中国の思ひ出

仙台はすっかり秋で、最高気温20度前後という……あの夏はどこへ行ってしまったんでしょうね、かあさん。そんなわけで、済南との気温差約10度にすっかりやられてしまって鼻をグスグスいわせつつオフィスに通う9月である。せっかくなので(何が?)初の中国&ICHS体験について書き残したことを、箇条書きしておこう。適宜加筆あり。

  • そういえば、大会会場である山東ホテルではグーグルにアクセスできなかった。これが噂の「万里の長城」というやつか、と、検閲の不便さを感じるひととき。ところが宿泊先のソフィテルでは、ウェブ情報を60日保存するという条件付きではあるが、グーグルを含め全ウェブにアクセスできた。山東ホテルは政府系のホテルだが、やはりそういうところでは検閲がきついらしい。
  • 検閲といえば、パブリック・ヒストリーに関するセッションで、フェイスブックを利用したプロジェクトに関するトークがあったが、それに対してフロアの中国人研究者から「フェイスブックには検閲はないんですか?」という質問。それに対して、胸を張って「ありません」と答えるオーストラリア人トーカー。「多様な歴史観が存在しうるには、開かれた社会((c)カール・ポパー)が必要です」と上から目線で教訓を垂れるベルギー人司会者。素朴なユーロ・セントリズムというか、なんというか。こんなことでいいのか、万国の歴史家諸君?

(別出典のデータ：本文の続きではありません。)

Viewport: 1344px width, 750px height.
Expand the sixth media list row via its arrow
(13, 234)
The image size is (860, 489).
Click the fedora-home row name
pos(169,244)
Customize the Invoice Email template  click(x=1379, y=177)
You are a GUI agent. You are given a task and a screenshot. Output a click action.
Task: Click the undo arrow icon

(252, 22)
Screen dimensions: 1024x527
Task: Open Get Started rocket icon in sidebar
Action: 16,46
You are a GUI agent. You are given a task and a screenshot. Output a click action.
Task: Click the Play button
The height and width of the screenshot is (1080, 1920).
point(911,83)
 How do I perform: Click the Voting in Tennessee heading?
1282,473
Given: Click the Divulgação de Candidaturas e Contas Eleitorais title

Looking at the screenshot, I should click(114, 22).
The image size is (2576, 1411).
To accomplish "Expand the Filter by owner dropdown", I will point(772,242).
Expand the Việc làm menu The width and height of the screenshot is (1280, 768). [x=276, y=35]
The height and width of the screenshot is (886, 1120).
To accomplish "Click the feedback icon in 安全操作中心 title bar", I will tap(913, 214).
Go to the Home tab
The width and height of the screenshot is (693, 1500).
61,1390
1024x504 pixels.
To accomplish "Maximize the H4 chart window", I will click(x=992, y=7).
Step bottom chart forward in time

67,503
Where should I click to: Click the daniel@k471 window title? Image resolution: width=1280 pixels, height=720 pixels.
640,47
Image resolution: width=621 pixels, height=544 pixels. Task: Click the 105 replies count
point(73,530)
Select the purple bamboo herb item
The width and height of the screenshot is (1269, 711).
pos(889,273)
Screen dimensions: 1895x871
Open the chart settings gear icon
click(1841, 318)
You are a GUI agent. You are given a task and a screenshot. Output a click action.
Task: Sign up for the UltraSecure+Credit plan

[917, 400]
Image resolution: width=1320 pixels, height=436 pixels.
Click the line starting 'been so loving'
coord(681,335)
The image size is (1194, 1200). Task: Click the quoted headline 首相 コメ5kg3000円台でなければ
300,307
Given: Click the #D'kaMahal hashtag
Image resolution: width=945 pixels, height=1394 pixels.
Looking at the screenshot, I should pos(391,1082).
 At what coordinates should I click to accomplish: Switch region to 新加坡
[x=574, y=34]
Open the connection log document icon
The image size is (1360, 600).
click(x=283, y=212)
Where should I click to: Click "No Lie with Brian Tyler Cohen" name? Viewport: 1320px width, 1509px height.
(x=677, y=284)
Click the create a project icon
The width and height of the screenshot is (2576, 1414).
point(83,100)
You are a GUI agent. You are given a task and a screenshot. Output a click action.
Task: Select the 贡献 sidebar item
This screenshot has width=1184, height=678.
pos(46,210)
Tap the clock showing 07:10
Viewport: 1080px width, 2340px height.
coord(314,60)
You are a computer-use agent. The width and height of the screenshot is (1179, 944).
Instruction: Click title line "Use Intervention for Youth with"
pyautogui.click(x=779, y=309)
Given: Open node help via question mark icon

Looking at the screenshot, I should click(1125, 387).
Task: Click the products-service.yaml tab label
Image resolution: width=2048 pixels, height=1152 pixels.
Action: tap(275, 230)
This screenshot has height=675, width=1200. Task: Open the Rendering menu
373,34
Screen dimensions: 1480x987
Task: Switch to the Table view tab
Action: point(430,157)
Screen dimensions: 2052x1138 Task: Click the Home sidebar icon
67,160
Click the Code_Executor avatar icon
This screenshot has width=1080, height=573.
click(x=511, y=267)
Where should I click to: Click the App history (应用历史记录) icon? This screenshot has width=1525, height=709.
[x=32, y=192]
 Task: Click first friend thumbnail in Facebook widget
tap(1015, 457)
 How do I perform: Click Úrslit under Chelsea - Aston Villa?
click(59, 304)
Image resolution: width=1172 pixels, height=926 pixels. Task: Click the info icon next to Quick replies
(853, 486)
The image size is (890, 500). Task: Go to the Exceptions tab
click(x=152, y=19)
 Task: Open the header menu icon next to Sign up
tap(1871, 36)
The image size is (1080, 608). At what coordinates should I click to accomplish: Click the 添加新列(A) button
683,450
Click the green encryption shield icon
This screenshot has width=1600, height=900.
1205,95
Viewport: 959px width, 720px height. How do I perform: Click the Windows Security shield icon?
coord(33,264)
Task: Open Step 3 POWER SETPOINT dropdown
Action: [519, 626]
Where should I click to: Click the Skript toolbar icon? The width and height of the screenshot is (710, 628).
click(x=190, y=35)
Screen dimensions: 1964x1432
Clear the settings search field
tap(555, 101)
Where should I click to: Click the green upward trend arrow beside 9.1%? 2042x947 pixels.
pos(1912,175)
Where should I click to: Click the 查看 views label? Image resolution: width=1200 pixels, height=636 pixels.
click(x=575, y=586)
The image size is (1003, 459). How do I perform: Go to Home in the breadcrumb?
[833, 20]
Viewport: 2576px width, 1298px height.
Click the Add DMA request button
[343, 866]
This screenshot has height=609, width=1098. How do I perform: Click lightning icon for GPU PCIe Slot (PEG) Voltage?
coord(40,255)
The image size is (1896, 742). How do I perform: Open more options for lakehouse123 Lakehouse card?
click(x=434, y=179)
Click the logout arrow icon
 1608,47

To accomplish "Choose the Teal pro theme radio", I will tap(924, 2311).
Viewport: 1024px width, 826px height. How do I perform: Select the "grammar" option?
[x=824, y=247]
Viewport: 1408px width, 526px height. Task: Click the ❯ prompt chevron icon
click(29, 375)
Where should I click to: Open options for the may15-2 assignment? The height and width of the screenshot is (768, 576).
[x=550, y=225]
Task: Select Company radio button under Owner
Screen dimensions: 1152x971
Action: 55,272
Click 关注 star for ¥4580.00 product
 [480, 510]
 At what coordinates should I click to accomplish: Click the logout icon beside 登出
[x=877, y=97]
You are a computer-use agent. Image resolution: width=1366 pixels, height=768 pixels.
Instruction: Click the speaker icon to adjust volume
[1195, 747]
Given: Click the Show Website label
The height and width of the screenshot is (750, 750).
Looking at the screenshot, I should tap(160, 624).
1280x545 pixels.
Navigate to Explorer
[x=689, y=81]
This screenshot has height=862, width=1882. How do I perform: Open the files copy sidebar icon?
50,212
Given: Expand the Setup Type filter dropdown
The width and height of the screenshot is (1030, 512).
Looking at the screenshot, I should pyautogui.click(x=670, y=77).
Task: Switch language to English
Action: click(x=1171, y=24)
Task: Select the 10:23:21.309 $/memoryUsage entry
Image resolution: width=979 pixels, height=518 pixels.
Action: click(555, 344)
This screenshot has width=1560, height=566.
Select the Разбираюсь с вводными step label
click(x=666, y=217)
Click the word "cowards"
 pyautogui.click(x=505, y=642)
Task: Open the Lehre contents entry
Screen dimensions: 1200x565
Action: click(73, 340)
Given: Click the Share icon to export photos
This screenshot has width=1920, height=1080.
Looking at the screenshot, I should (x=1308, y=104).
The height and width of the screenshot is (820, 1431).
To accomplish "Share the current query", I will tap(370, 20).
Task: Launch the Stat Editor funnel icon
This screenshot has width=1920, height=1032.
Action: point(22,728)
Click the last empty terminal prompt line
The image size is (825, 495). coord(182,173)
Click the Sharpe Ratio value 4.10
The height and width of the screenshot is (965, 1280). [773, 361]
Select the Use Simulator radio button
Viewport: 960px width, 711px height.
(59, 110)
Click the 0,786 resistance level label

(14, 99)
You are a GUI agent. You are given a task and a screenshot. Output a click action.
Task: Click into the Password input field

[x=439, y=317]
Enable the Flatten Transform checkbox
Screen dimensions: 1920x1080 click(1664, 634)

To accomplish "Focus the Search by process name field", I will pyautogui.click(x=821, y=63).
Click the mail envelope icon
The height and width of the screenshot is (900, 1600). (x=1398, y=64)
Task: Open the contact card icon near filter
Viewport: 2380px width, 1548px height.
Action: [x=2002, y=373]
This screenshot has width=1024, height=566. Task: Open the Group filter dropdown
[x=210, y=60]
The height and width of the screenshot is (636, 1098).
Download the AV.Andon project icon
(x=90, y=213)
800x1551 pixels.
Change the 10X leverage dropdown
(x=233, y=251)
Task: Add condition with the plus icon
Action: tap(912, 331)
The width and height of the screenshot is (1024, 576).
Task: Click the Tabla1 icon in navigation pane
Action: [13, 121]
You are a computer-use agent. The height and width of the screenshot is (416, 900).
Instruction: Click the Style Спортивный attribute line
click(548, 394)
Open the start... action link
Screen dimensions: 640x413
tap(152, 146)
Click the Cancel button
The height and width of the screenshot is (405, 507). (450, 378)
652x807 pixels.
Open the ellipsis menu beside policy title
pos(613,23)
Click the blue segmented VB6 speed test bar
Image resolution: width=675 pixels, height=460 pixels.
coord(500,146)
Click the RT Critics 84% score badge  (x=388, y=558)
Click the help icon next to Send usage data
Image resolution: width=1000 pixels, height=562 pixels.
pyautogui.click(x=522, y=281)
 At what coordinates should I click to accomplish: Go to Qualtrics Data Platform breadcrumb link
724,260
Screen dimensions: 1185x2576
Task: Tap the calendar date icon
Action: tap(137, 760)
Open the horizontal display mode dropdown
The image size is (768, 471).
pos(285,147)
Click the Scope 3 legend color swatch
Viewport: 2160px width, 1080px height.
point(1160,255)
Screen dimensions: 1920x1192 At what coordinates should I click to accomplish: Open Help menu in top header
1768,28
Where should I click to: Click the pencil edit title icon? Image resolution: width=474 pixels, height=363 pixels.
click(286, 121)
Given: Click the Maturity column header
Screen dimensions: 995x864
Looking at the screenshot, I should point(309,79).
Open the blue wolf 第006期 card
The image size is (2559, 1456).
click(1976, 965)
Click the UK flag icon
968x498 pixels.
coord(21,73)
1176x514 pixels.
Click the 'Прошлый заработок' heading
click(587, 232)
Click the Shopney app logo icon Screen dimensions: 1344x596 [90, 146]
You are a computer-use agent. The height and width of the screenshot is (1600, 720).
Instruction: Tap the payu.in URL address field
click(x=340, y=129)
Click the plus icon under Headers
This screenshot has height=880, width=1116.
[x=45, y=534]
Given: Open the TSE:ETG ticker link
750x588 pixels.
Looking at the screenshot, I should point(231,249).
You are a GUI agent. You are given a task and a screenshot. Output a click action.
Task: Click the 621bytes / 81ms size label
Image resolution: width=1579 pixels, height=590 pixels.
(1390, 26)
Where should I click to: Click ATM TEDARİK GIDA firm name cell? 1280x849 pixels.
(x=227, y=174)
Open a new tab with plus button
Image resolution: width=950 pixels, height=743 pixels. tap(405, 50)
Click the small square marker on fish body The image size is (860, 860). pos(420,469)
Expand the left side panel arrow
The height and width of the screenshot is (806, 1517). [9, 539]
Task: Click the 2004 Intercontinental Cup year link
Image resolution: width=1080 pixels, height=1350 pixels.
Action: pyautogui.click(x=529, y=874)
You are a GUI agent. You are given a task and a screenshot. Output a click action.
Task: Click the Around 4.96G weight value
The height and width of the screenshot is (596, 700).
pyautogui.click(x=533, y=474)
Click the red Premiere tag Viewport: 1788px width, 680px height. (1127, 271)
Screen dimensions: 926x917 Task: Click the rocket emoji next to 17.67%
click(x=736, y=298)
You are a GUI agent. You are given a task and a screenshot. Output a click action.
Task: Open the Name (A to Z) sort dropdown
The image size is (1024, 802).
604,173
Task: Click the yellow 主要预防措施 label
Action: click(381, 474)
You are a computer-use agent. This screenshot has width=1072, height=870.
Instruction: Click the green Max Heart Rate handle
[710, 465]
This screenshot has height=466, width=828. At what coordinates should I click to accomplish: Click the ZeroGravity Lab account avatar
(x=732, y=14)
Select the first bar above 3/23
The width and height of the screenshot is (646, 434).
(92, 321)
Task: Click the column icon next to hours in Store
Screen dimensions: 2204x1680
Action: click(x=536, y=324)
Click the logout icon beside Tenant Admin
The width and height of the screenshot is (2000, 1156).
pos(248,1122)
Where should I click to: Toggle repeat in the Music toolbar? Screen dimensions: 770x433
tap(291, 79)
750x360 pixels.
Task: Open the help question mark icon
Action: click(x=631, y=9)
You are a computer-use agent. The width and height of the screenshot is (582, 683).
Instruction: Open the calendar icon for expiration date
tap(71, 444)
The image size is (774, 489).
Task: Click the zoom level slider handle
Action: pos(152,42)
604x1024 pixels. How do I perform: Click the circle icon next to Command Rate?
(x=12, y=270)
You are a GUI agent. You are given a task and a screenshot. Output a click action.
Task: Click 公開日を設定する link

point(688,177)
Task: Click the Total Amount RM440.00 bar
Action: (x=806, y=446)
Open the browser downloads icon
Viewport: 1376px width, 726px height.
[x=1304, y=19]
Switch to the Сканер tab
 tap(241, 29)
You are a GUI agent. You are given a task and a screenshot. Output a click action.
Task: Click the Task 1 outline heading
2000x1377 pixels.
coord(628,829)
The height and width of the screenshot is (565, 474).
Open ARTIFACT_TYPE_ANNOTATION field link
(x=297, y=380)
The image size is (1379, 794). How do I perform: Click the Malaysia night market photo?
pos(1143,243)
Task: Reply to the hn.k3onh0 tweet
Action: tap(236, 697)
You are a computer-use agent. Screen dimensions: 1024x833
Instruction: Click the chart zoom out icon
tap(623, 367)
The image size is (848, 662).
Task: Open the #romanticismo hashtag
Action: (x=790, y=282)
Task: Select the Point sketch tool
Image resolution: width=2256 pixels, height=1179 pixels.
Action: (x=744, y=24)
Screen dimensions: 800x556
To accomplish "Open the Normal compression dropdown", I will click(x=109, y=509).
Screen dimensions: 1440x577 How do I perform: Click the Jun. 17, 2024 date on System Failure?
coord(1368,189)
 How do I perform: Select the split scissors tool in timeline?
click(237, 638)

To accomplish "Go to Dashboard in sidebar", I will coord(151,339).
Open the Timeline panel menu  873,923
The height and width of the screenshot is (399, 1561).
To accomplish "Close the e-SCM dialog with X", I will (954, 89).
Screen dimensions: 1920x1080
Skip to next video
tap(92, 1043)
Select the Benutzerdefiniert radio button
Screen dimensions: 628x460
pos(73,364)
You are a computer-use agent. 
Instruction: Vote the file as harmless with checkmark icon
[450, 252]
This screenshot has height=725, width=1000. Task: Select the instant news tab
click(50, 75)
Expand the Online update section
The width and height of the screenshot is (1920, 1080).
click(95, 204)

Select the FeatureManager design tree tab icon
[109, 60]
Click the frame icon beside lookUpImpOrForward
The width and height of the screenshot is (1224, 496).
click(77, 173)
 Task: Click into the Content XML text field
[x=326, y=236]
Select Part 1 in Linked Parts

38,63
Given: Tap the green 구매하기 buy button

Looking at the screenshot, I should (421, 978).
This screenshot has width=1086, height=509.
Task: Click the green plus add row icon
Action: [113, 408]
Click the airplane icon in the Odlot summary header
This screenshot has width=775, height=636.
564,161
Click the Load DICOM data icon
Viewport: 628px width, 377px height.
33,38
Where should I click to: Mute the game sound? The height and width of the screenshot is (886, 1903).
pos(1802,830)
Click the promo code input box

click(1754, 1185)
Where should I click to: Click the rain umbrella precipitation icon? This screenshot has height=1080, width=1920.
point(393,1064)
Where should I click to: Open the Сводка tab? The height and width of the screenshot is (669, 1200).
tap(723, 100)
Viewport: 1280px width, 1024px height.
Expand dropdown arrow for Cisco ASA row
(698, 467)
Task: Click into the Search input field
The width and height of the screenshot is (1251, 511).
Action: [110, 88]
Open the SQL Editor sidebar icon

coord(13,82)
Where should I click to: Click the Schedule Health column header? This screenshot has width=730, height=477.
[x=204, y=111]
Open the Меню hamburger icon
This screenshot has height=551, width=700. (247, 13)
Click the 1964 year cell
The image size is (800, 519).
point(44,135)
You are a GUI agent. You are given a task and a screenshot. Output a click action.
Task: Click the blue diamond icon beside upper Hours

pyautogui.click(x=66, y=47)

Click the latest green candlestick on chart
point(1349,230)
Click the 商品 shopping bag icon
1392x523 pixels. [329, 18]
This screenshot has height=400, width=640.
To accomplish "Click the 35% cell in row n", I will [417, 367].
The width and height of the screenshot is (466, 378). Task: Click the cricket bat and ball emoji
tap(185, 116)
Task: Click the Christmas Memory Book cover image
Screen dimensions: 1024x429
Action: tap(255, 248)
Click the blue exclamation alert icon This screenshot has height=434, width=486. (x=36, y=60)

  • ピーター・マクフィは、現在ぼくがリサーチしているモンペリエの隣にある県(東ピレネー県)の19世紀史に関するモノグラフでデビューしたオーストラリアの歴史学者だが、ICHSを欠席した理由は何か? 山崎耕一さんに聞いたら「ビザを取り忘れたんだって」だと!! マジか?
  • 帰国日、ホテルの玄関を出たら、全身金色(ホントに)のメルセデス・クーペが停まっている。ロビーには結婚式に向かうカップルがいたので、披露宴用の車かなと思い、コンシェルジュに聞いたら「ホテル滞在中のお客様の車です」だと!! マジか?
  • 済南でよくみかける「ユニマート(UniMart)」。検索したら台湾資本のコンビニで、24時間オープン。ぼくが毎日夕食を買っていたデパ地下の食品街も、よくみたらユニマートだった。ちなみに三角サンドが6元(120円)、電子レンジで温める弁当が10元(200円)、ちょっと高級な菓子パンが8元(160円)、100%オレンジジュース(300cc)が7元(140円)、地元ブランドのビールが一缶5元(100円)という感じ。ほとんど日本並み。うーむ、中国の経済状況をどう理解するべきか、悩む経済学部教師なのであった。
  • 済南市教育委員会職員宿舎の敷地内を彷徨ったという話をしたが、岡本充弘さんによると、特定の区画を区切って集合住宅を建て、入り口に守衛を置き、そこを通らなければ出られないようにするという都市計画スタイルは、1970年代(だったかな?)によくみられたものらしい。要するに入口を閉めてしまえば外に出られないわけで、これって統治の技術((c)ミシェル・フーコー)なんだね、パトラッシュ。ぼくは知らなかったよ。
  • 金曜日夜、「歴史と倫理」セッションを終えて宿泊先に戻るため、山東ホテルでタクシーを呼んでもらった。すぐに来たので「我想去済南索菲特銀座大飯店(ウォ・シアン・チー・ソヒテル)」とかいいながら乗ったら、ホテルの敷地を出たところで突然停車。タクシーを探している別の客がいて、運転手と交渉を開始するではないか。交渉成立で、一気に乗合タクシーに大変身するボロボロのフォルクスワーゲン。ぼくが先に下車することになり、いくらか安くなるかなあと思ったら、しっかり取られた。済南のタクシーは信用しないことにする。
  • 次回のICHSは2020年だが、開催地として立候補していたのはアテネヘルシンキポズナン。本命はヘルシンキだったらしいが、土曜日の総会の投票の結果、なんとポズナンが当選。5年後はポーランドか……悪くない。